*WHAT NEEDS TO BE DONE*
Find every line below that contains the string "height" and copy each one. Case counts.

*MATERIAL PROVIDED*
╔══
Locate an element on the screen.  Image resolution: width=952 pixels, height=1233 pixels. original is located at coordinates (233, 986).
╚══
╔══
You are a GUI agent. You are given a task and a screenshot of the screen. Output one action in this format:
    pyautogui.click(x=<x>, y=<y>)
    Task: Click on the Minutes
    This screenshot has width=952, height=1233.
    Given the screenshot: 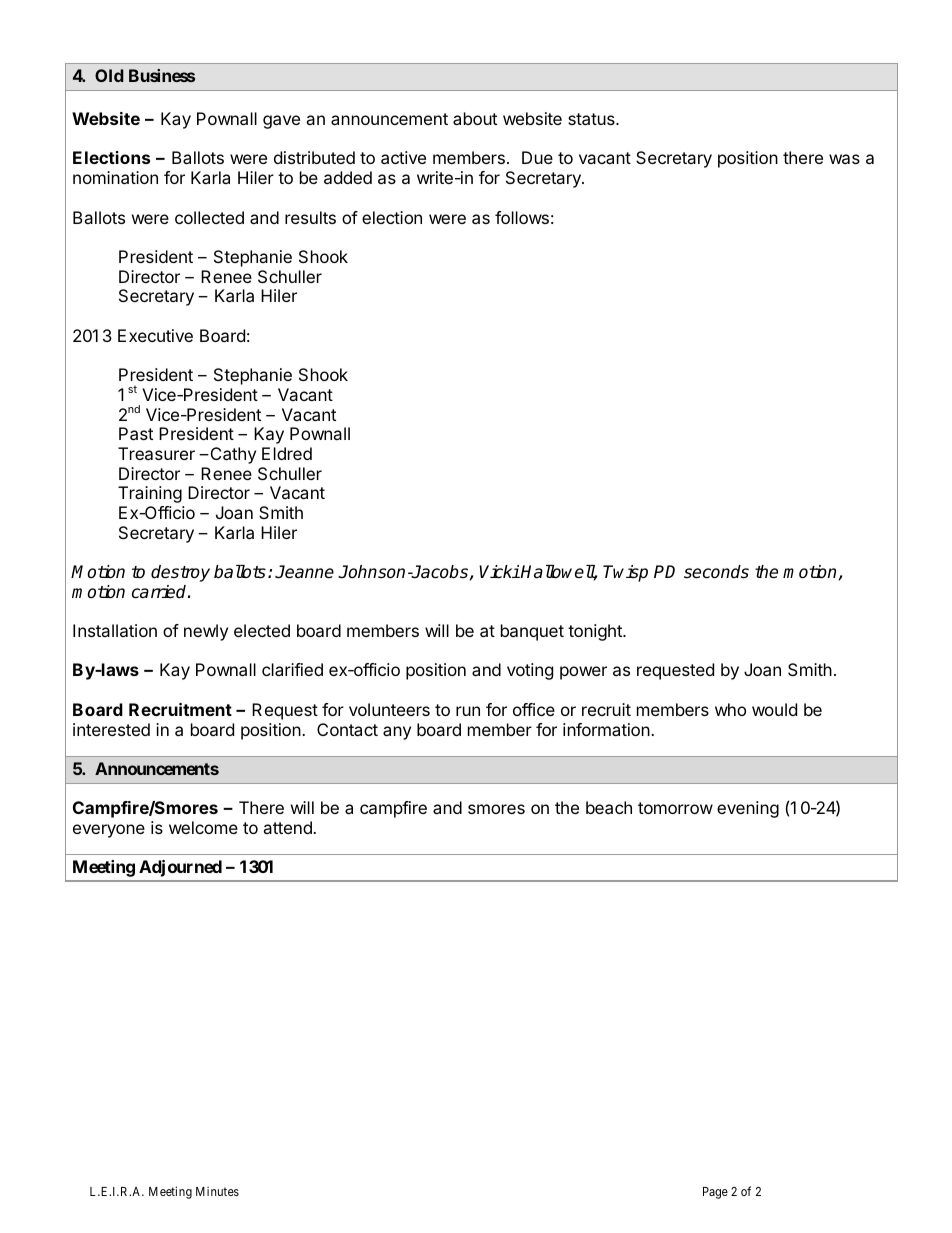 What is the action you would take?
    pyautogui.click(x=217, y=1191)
╚══
*OUTPUT*
Locate an element on the screen.  Image resolution: width=952 pixels, height=1233 pixels. original is located at coordinates (233, 986).
    This screenshot has width=952, height=1233.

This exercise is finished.